Matches between Swindon Town and Everton are almost as rare as winning a five figure prize on the lottery, indeed this was the first time that the teams had met outside of the FA Cup. The last occasion that the two sides had met was when they were drawn together in 1977, where Everton relied on a late David Jones goal in the replay at Goodison to progress to the Fifth Round following a draw with Third Division Swindon Town (2-2) at the County Ground, where Kenny Stroud had scored a howitzer to force the replay in a pulsating game.

The first time the clubs had met, was in 1912 when Swindon Town had beaten Everton (1-2) on their own patch and they progressed to the Semi Finals, where they had lost out on a place in the final to the eventual Cup Winners Barnsley, who had beaten Swindon (1-0) in a replay, played at the home of Notts County following a goalless draw at Stamford Bridge.

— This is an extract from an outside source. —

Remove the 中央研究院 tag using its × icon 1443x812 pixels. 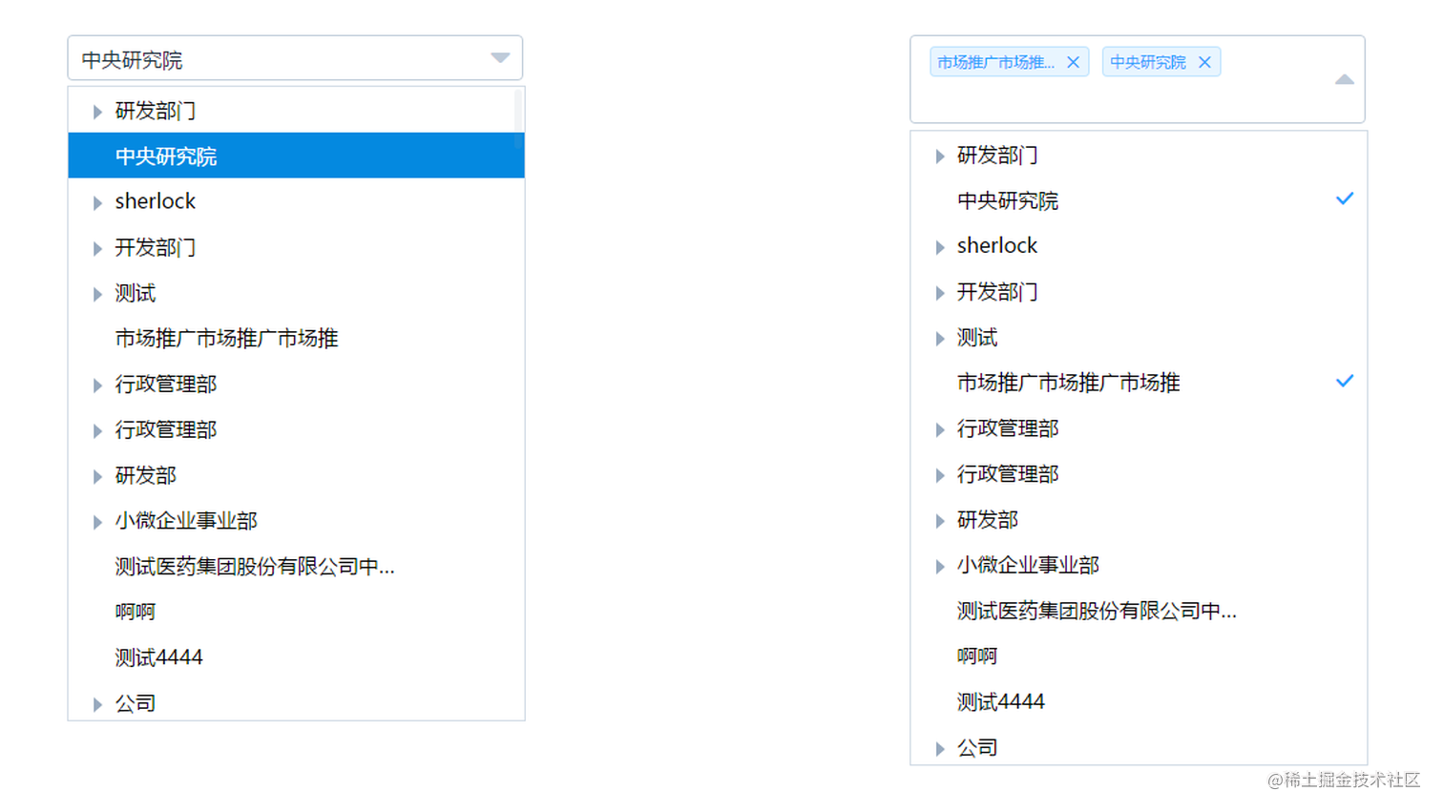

Two years earlier in 1910 both Everton and Swindon Town had reached the Semi-Finals of the FA Cup, but both had failed to reach the final. Newcastle United had beaten Swindon Town (2-0) at White Hart Lane and Everton had been beaten by Barnsley (3-0) in a replay at Old Trafford, following a goalless draw between the teams at Elland Road. Newcastle United eventually won the trophy in a Cup Final replay held at Goodison Park, where they had beaten Barnsley (2-0) following a draw (1-1) at Crystal Palace in the first encounter.

Everton and Swindon Town had met again in 1963 when Everton, the Division One Champions elect, triumphed in another fixture played at the County Ground, over the soon to be promoted, Swindon Town (5-1) of the Third Division and the Blues progressed to the fifth round of the FA Cup.

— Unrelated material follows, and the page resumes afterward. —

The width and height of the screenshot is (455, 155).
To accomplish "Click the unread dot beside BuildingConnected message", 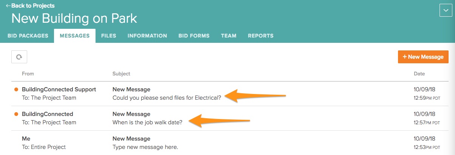I will tap(16, 114).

Everton’s Paul Rideout had begun his football league career at Swindon Town and he was at that time the youngest player to have appeared in the league for their first team aged 16 years and 107 days when he made his debut against Hull City in November 1980 and typical of the Bournemouth born player he had also managed to get himself on the scoresheet. Youth team Manager John Trollope had made the most appearances (770) for Swindon Town between 1960 and 1980.

Paul Rideout hadn’t enjoyed his return to his former club as despite setting up the goal for Peter Beagrie (27’) he had had to go off with an injury and his replacement Stuart Barlow had also had to be replaced by substitute Preki with ten minutes of the match remaining. Dave Watson had made a welcome return to first team duties but the Everton defence had once again been breached in the dying embers of the game as Shaun Taylor (89’) earned Swindon Town only their second home point of the campaign.

Howard Kendall had been annoyed and disappointed with only a share of the spoils, and the loss of Paul Rideout had in his opinion been a major factor as Everton had missed his ability as a target man, the news on Paul’s injury had not been good as it had been a recurrence of his groin strain which had caused him to leave the field. The failure to convert chances had again been the theme of this match, but it was still early days and Everton found themselves only four points behind 4th-placed Leeds United.

1993-94 — Premier League; Saturday, 16 October 1993
Swindon Town @ County Ground Score 1-1 (Beagrie) Attendance: 14,414
Everton: Southall; Jackson, Hinchcliffe, Watson, Ablett; Ward, Horne, Ebbrell; Rideout (Barlow (Preki)), Cottee, Beagrie. Unused Sub: Kearton.

Ten Years Ago — 2003-04: Match 11

According to the Sky Sports Football Yearbook of 2010 (p110) Chelsea may not have existed if Fulham FC had not rejected an offer to rent the Stamford Bridge ground. The owner was determined not to sell the land and instead he saw the financial benefits of developing a sports stadium, this he did and subsequently Chelsea FC were formed in 1905.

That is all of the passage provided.